- Directed by: Samantha Casella
- Written by: Samantha Casella, Antonio Micciulli
- Screenplay by: Samantha Casella
- Starring: Eugenia Costantini: Woman; Emma Quartullo: Woman in ghostly house; Ekaterina Buscemi: Woman wanders in Hades; Samantha Casella: Ghost / Ananke; Maria Grazia Cucinotta: Moira Cloto; Simona Lisi: Moira Lachesi; Chioma Ukwu: Moira Atropo; Isabella Tedesco: Fortune-seller; Diego Pagotto: Ade;
- Cinematography: Samantha Casella
- Edited by: Paola Merisi
- Music by: Enrico Maria Paolillo
- Production company: The Shadows Factory
- Release date: 2022;
- Running time: 78 minutes
- Country: Italy
- Language: IT

= Santa guerra =

2022 film by Samantha Casella

Santa guerra is a 2022 film directed by Samantha Casella.

== Plot ==
A woman falls down into a timeless place where her subconscious tries to process the trauma that crushes her. While a part of herself is stuck in a ghostly mansion and her double wanders in an ancestral place, the woman will reach a painful awareness.

== Cast ==
The absolute protagonist is played by Eugenia Costantini. The film also represents the debut of Emma Quartullo, daughter of the actress Elena Sofia Ricci and the director Pino Quartullo. The director, Samatha Casella played a ghost who on a symbolic level represents the protagonist's sense of guilt. Also present in the cast are Ekaterina Buscemi, Simona Lisi and Maria Grazia Cucinotta in a new and mythological role: a moira.

== Reception ==
Presented as a special event during the 79° Festival del Cinema di Venezia Santa guerra has participated in numerous international festivals, winning over 500 awards in 55 different countries. Since September 2023 it has been in the Prime Video Italian catalogue.

== Critical response ==
Santa guerra was received favorably by critics. In the magazine and newspaper, Nocturno, the film received a 5-star rating. Editor Davide Comotti defined it as "a film about human pain; experimental that teems with artistic fury, with the Dionysian power of images and gloomy music combined with the Apollonian rigor of colorful photography and staging". Positive reviews also came from Massimo Nardin on Il profumo della voce vita, Enrico Maria Prati on Meer and Enzo Latronico on The Way Magazine.

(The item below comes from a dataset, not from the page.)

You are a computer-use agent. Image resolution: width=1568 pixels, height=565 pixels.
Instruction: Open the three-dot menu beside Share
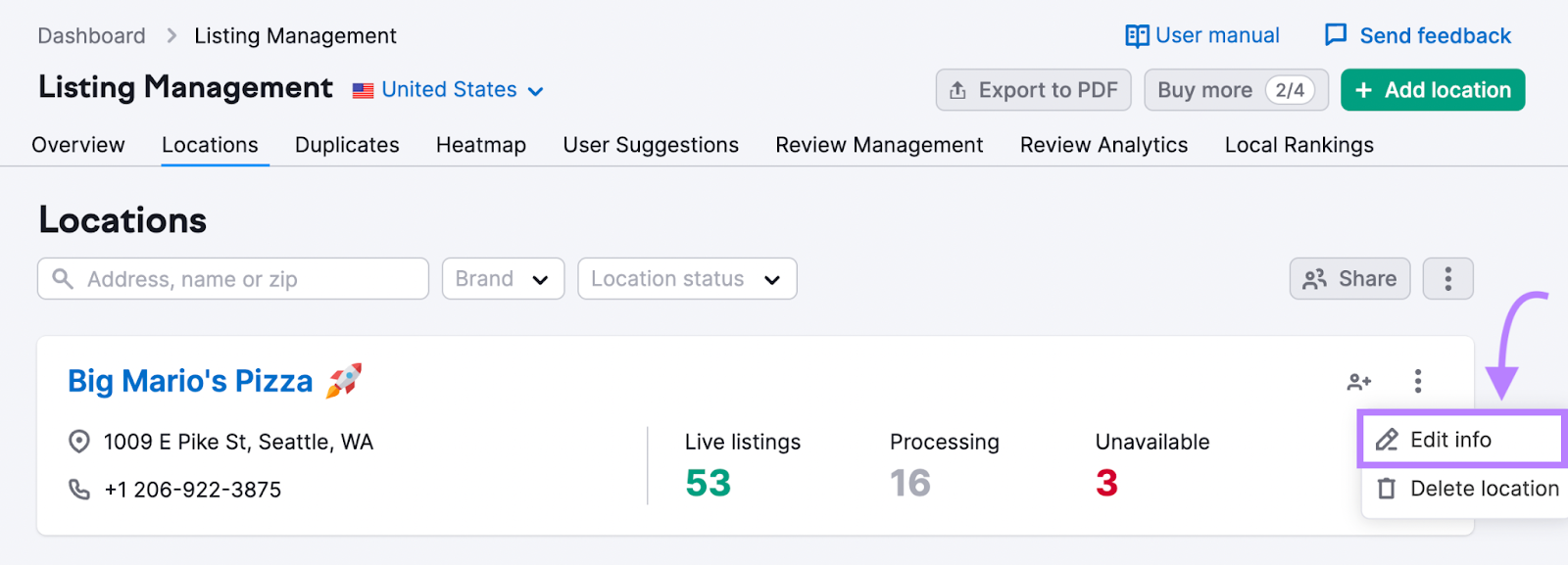(x=1447, y=279)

The review on International Motion Pictures Awards is indicative: "Santa Guerra travels between modern theatrical experiences and silver screen presentations bringing unique and hybrid experiences, incorporating elements of both traditional movie-making and modern theater style, creating an immersive and captivating experience for audiences".